# I-405 Again



## Doxie-Doglover-Too (Jan 25, 2007)

so here we are toodling down I-405 on way to Puyallup and some lady just cut in front of Rick







and he hit the brakes, we were sure it was all over, it was THAT close. Oh my,did he say some colorful words and I don't mean purple, pink or periwinkle...
The dogs are trembling, poor things. They need to have Depends Dispensing Stations on the freeways for those of us that get the bejeezers scared out of


----------



## Oregon_Camper (Sep 13, 2004)

At some point I want to simply hit the accelerator and just climb up over the top of these idiots.


----------



## Doxie-Doglover-Too (Jan 25, 2007)

Oregon_Camper said:


> At some point I want to simply hit the accelerator and just climb up over the top of these idiots.


since these trucks towing trailers can't stop on a dime, no one would ever know. When Rick was done with his "words" that lady driver was everything but a lady.


----------



## Doxie-Doglover-Too (Jan 25, 2007)

woops, made the mistake of talking about it, he just went off again







,hmm...interesting new words being created. Wow, she really got to him.


----------



## thefulminator (Aug 8, 2007)

I try to stay off I-5 and I-405 whenever possible. People around here have no idea how stupidly they drive. If it's not cutting you off, it's running red lights.

I used to work for a guy who told me about a friend of his in Denver. His friend got tired of people cutting him off on the freeway so he made something they wouldn't want to run into. He bought an old International Harvester truck that still ran well and hen removed both the front and rear bumpers. He then then replaced the bumpers with steel I-beams and welded steel channels with the flanges pointing outward a few inches long that went from the bumpers back towards the wheels. His opinion was, "I'm driving a giant can opener, go ahead and hit me".

I call that being proactive.


----------



## Ghosty (Jan 17, 2005)

Normally all i hear after someone cuts me off that close is my son in the backseat yelling "RELOAD - DADDY - RELOAD"...


----------



## Doxie-Doglover-Too (Jan 25, 2007)

thefulminator said:


> I try to stay off I-5 and I-405 whenever possible. People around here have no idea how stupidly they drive. If it's not cutting you off, it's running red lights.
> 
> I used to work for a guy who told me about a friend of his in Denver. His friend got tired of people cutting him off on the freeway so he made something they wouldn't want to run into. He bought an old International Harvester truck that still ran well and hen removed both the front and rear bumpers. He then then replaced the bumpers with steel I-beams and welded steel channels with the flanges pointing outward a few inches long that went from the bumpers back towards the wheels. His opinion was, "I'm driving a giant can opener, go ahead and hit me".
####
REQUIREMENT 1: Update the rows from the line holding "Given: Click the Save icon in title bar" through the line holding "Looking at the", inclusive, by putting "toolbar" in place of "title bar" and leaving everything else unchanged. Omit the pictures from your copy.
The forum thread and the rows that follow it are unrelated material.

DATA TO USE:
####
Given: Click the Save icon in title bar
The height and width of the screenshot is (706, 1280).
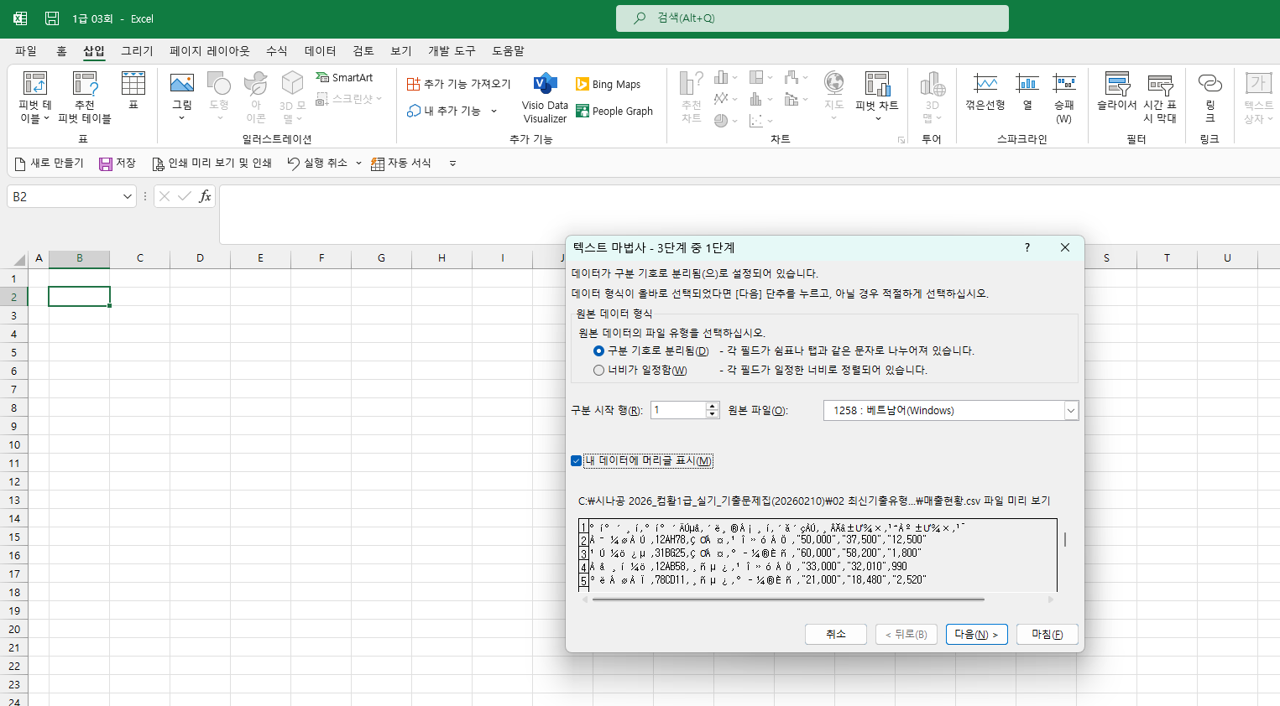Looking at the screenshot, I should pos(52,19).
####
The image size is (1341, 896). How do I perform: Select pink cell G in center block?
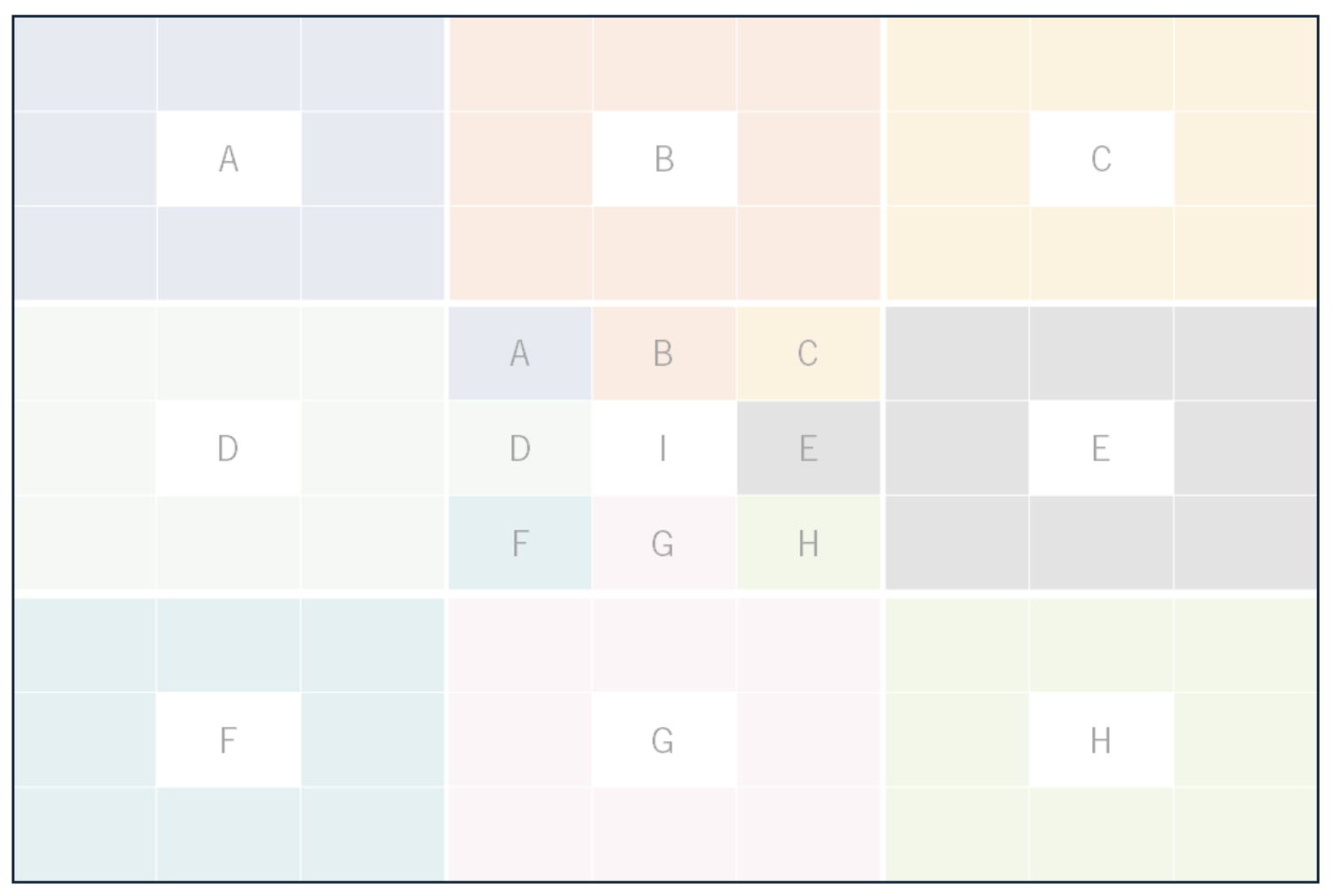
####
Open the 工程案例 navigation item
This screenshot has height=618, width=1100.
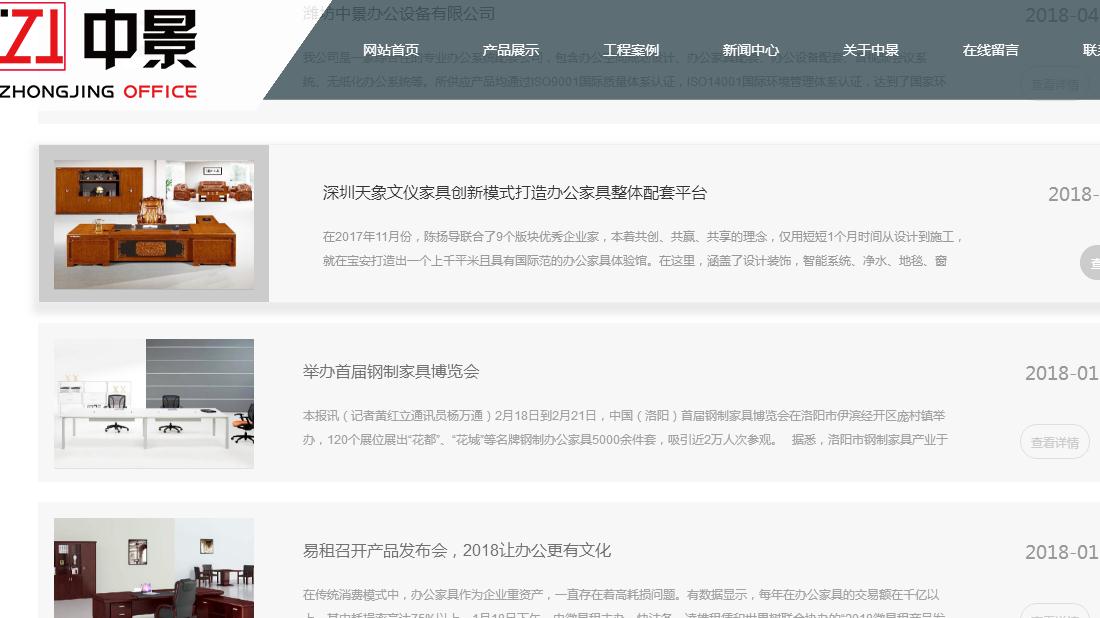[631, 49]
####
REQUIREMENT 2: Transcribe the I-405 thread between "so here we are" and "pink or periwinkle...", inclusive.

RESPONSE 1:
Given: Click the Save icon in toolbar
The height and width of the screenshot is (706, 1280).
Looking at the screenshot, I should pos(52,19).

RESPONSE 2:
so here we are toodling down I-405 on way to Puyallup and some lady just cut in front of Rick







and he hit the brakes, we were sure it was all over, it was THAT close. Oh my,did he say some colorful words and I don't mean purple, pink or periwinkle...